Speeding is one of the most common ways for Americans to break the law. Drive the speed limit on the highway around here and you'll typically be the slowest car on the road. How much over the speed limit is customary varies regionally, but drivers often expect cops to ignore them at 5-15 mph over.
Overall, I think this is a pretty bad situation. It gets people used to ignoring laws, people who scrupulously follow the law are often at higher risk (and cause higher risk to those around them) than if they went along with traffic, driverless cars go awkwardly slow, some risk of selective enforcement, confusing for travelers, etc. How can we get out of this?
If we just started strictly enforcing the current limits we'd have a mess: it's too big a behavior change to push all at once so you'd see even more dangerous variance in speeds than today, and it's unclear we actually want people driving the posted speeds. It also wouldn't work well to raise the limit to the speed people are mostly going, since many people would assume they can then go an extra 5-15mph on top of that.

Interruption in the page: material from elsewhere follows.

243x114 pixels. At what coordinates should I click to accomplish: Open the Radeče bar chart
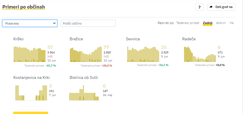(200, 54)
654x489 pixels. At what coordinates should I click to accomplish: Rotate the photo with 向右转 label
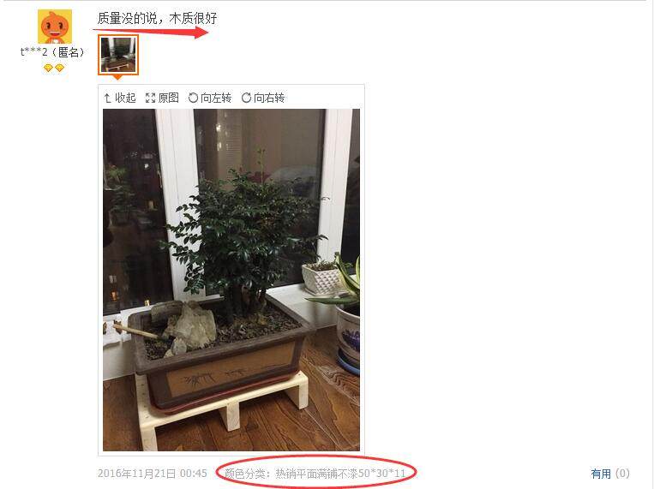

Instead we could take inspiration from Brazil and introduce a parallel system of maximum speeds:
Initially this has no legal effect, and just makes the existing amount of leeway more legible. On a 55mph road where people normally drive 60-65 and the police don't start ticketing until you're more than 10mph over, the signs would say both "speed limit 55" and "max 65". These would be rolled out gradually, in consultation with traffic engineers and the people responsible for enforcement.
As they roll out, you adjust enforcement to match. Put up speed cameras set to the maximum in many places, and in other places have police enforce the max strictly after each sign is put up. Traveling above the limit but below the maximum becomes effectively allowed, since there's no enforcement.

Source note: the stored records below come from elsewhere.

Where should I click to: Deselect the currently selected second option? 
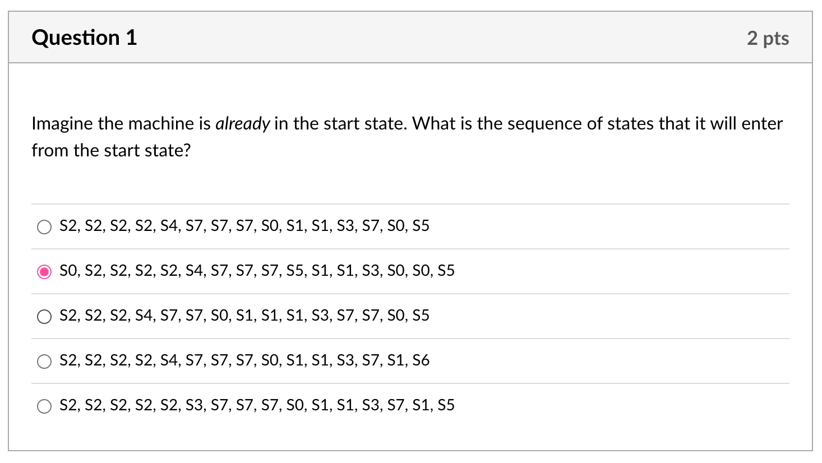44,271
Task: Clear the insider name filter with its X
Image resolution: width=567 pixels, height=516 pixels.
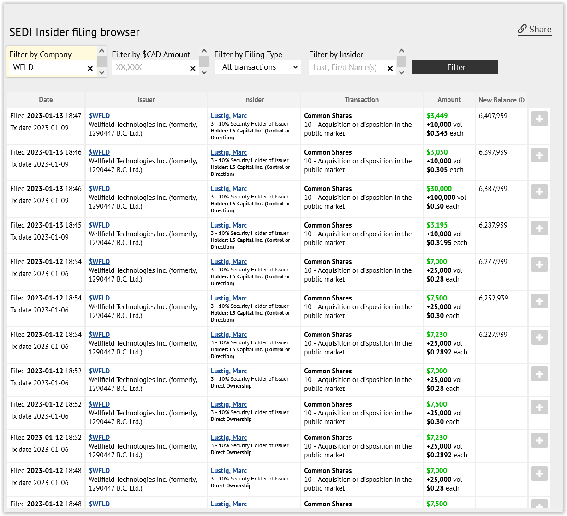Action: click(390, 68)
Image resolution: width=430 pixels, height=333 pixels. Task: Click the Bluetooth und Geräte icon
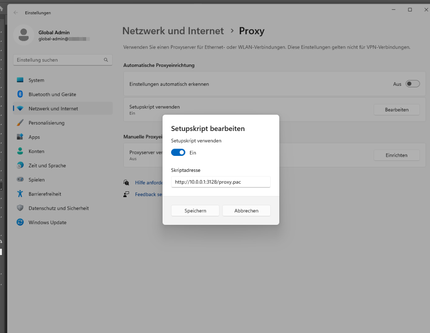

Once the rollout is complete you overhaul the laws around speeding to make the maximum the legal limit, and adjust rules that are set relative to the old limit to still make sense. For example, if you previously gave only low fines for going 58 in a 55 zone, and in practice never issued them, while you gave high fines for going 68, you would still want the higher fine for going 68 in a "max 65" zone. The goal is to bring the law in line with behavior, but otherwise keep the status quo.

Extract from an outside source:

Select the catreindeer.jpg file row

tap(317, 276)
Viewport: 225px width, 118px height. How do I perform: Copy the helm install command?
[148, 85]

At this point you could consider removing the older lower "speed limit" signs, but I think it's probably worth keeping them as advice about what speed to travel. In some cases you might raise them a bit, knowing that with the maximum in place as a firm limit you'll get slightly faster speeds but lower variance.
I think there's a path here that brings the law back in line with driver and enforcement behavior, while otherwise essentially maintaining the status quo. It does require new signs and some policy tweaks, but seems on balance pretty positive to me.
I doubt that speed limits are helpful at all. The sections of the German Autobahn with no speed limit (roughly 70%) have half the mortality rate per distance traveled of American highways[1]. Granted, the average American driver is probably worse than the average German Autobahn driver but hey.
How about instead of doing some random proposed change with speed limit maximums and what not we do some AB testing and figure out what's safer?
Of course safety concerns don't exist in a vacuum. Every second we save on the highway by going fast is another second of life we get to spend doing something actually enjoyable.
https://en.wikipedia.org/wiki/Autobahn#Safety:_international_comparison ↩︎
German Autobahns with no speed limit have been designed to be safely driven at high speed. For example, wide lanes, long straight sections, very large radius of curvature for non-straight sections, minimal layout changes, good drainage. And also features which minimise the impact if accidents do occur, e.g. strong central barriers.
It does not therefore follow that removing speed limits on typical American freeways, which have not been designed for high speeds, is a sensible thing to do.